1. Finding limit at infinity

Find the limit at infinity.

g(z) = 4z^6 - 7z^3 / (z^2 -4)^3

2. Expand the denominator and divide it out through the numerator, the form may then be easier to work with.

3. I expanded the denominator and jsut got one long exquation...
Not seeing how this helps...

4. Not sure if this helps and plus I am also really new to these forums, but I remember my teacher taught me this:

Look at the highest power in the numerator and in the denominator.

1) If they both have the same highest power, the ratio between the numerator and the denominator is the limit.
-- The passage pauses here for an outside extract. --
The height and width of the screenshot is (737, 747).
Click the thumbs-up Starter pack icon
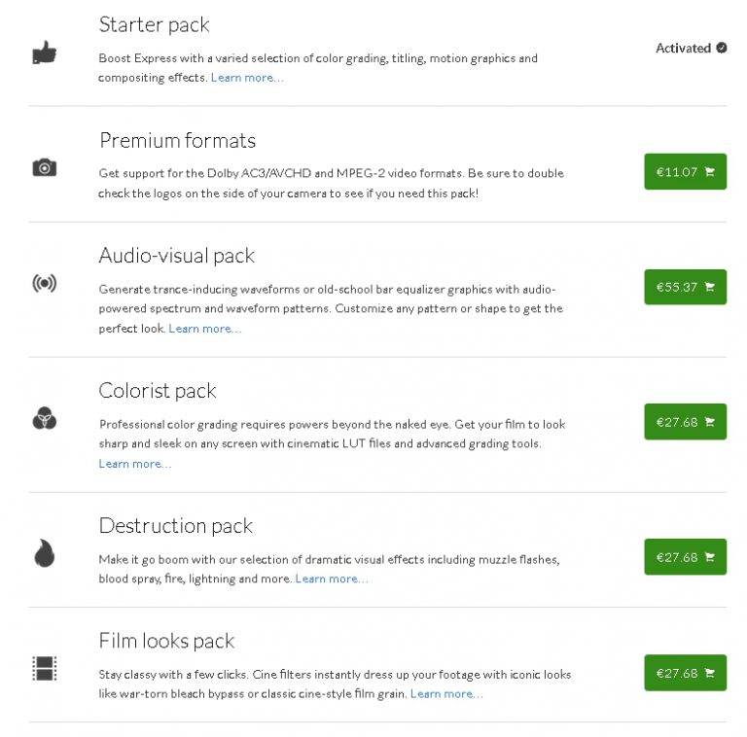tap(44, 52)
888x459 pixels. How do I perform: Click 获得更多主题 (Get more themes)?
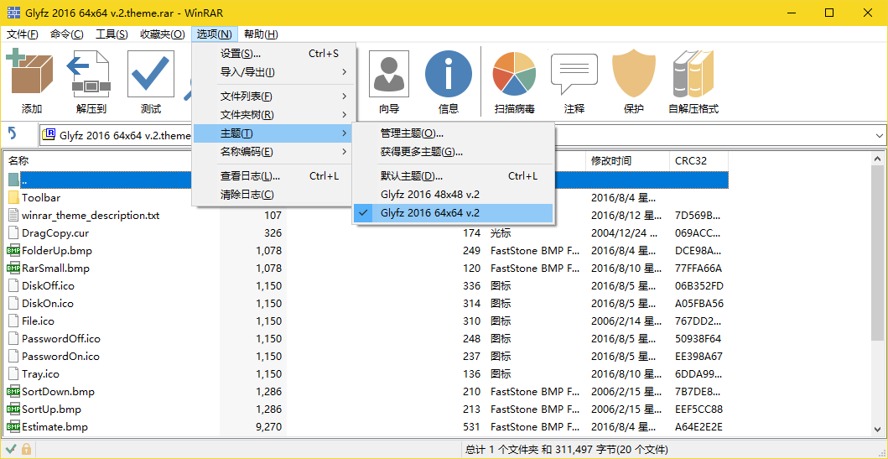tap(421, 152)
2)If the denominator has a higher power, the limit goes to zero

3)If the numerator has a higher power, the limit goes to infinity

ex1) $\displaystyle 5x^2 / x^2$ limit goes to 5

ex2) $\displaystyle 5x / x^2$ limit goes to zero

ex3) $\displaystyle 5x^2 / x$ limit goes to infinity

So for your problem, try to compare the highest powers and see what happens. I hope this may be of some help to you and I hope I remembered right

5. So the limit is 4...Right?

6. Yes, usually when I did these kinds of problems and found an answer I would check it with this approach:

Plug in a very large value into the equation (such as 500,000 or something), and see what happens. Make sure that you just don't go about doing this to find the answer, because you need to understand how that answer came to be. For this problem, plugging in a large value such as 500,000 would lead to the limit, 4.

7. Originally Posted by jzellt
I expanded the denominator and jsut got one long exquation...
Not seeing how this helps...

$\displaystyle \frac{4z^6-7z^3}{z^6-12z^4+48z^2-64}$
now divide both numerator and denominator by $\displaystyle z^6$
$\displaystyle \frac{\frac{4z^6}{z^6}-\frac{7z^3}{z^6}}{\frac{z^6}{z^6}-\frac{12z^4}{z^6}+\frac{48z^2}{z^6}-\frac{64}{z^6}}$
$\displaystyle \frac{4-\frac{7}{z^2}}{1-\frac{12}{z^2}+\frac{48}{z^4}-\frac{64}{z^6}}$